That would be Marine le Pen of the National Front:
She calls for the collapse of the EU and talks about nationalising banks. She sees the US as a purveyor of dangerous policies and Russia as a more suitable friend. She wants to bring an end to immigration and believes the republic is under Islamist assault.
Radical as Marine Le Pen’s vision for France may be, the prospect of her National Front (FN) policies becoming reality is no longer pure fantasy. “It’s the Front’s moment,” Ms Le Pen declares in an interview with the Financial Times.
Two months after the terrorist attacks on Charlie Hebdo, the French satirical magazine and a Jewish supermarket in Paris, the far-right party has cemented its standing as the most dynamic political force in a frightened and frustrated country; its 46-year-old leader now regarded as a possible winner of the presidency in 2017. Polls place the FN ahead of the centre-right UMP and ruling Socialist parties in the first round of this month’s local elections, with one giving it about 33 per cent of the vote.
As the French elections approach, you’ll be hearing a lot of nonsense from the Left about “neo-Nazism,” right-wing crazies, etc. And it’s true that under Jean-Marie le Pen, Marine’s father, the Front edged a little too close to anti-Semitism for comfort. But to hear her talk, she’s moving away from that:
To detoxify the FN’s brand, she has distanced herself from anti-semitic comments made by her father and party founder, Jean-Marie Le Pen, who has described the gas chambers as “a detail” of the second world war. There are times, she says, when she and her father disagree. “But I am the president of the National Front and he’s the honorary president. I determine the . . . line.”

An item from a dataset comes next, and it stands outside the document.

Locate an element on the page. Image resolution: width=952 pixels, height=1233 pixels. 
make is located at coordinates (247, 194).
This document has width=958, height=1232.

In any case, the Left has brought this upon itself. The mass importation of culturally alien Muslims into the heart of Europe was bound to have some consequences and here they are, chickens coming home to roost.

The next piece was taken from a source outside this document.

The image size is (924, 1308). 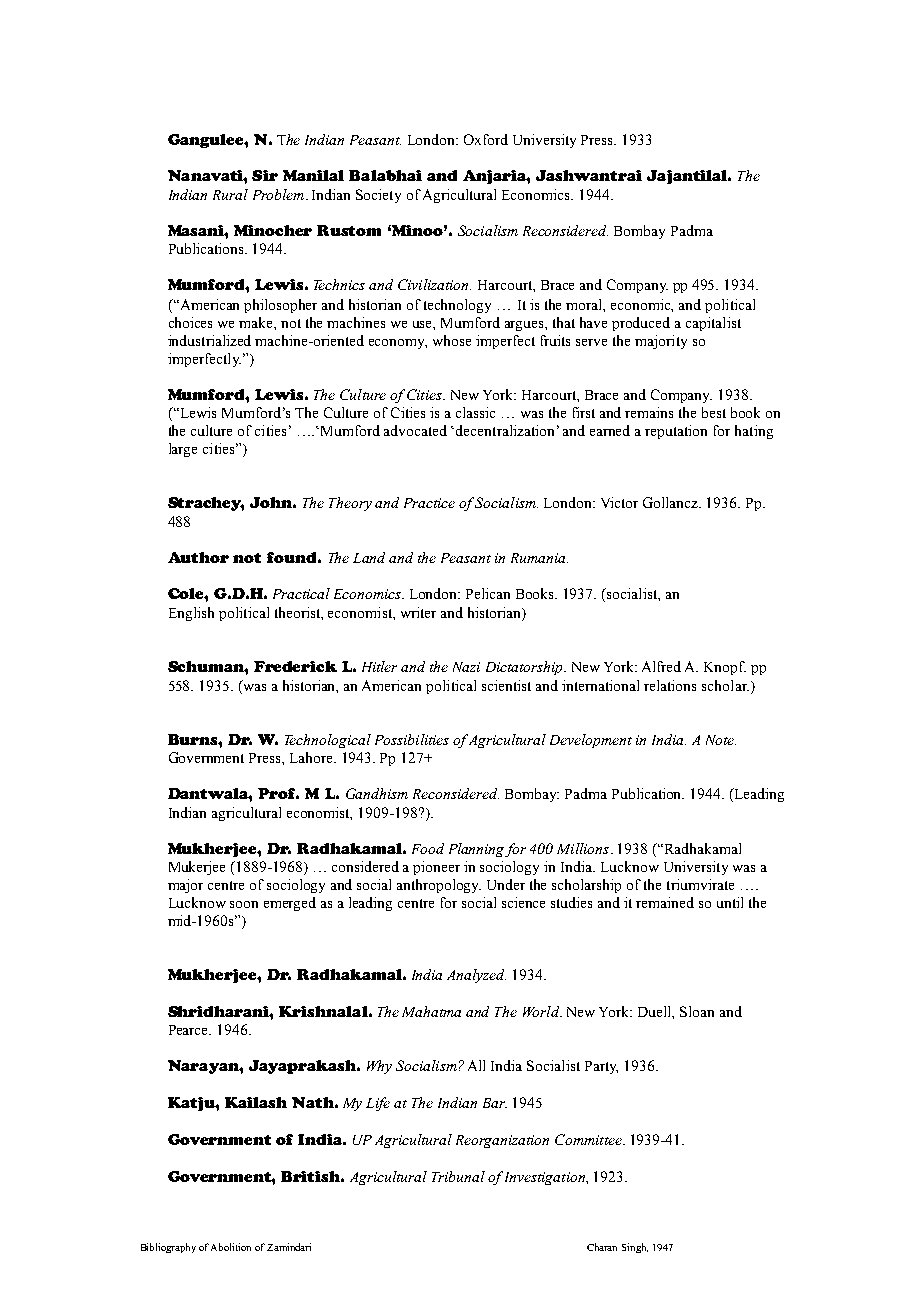 I want to click on relations, so click(x=670, y=685).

She sneers when asked to judge the government’s plan to tackle homegrown jihadism, rattling off her own list of hardline measures, including a zero-tolerance policy towards attacks on French secularism, enforcement of French-speaking preachers in mosques and stripping dual-nationality jihadis who fight abroad of their French citizenship. Going further, Ms Le Pen also wants a radical overhaul of French foreign policy in which relations with the regime of Syrian president Bashar al-Assad would be restored and those with the likes of Qatar and Turkey, which she alleges support terrorism, reviewed.
She calls the US “the most discredited power in the [Middle East] region” and says it cannot be seen as a partner in the global struggle against jihadis. Instead, defeating the Islamic State of Iraq and the Levant, the group known as Isis, will only be achieved by involving Russia.
She’s got that right, at least. You don’t have to agree with every plank in le Pen’s platform to see that she will be a formidable candidate. Especially now that the National Front is on track to become the largest political party in France. Bonne chance!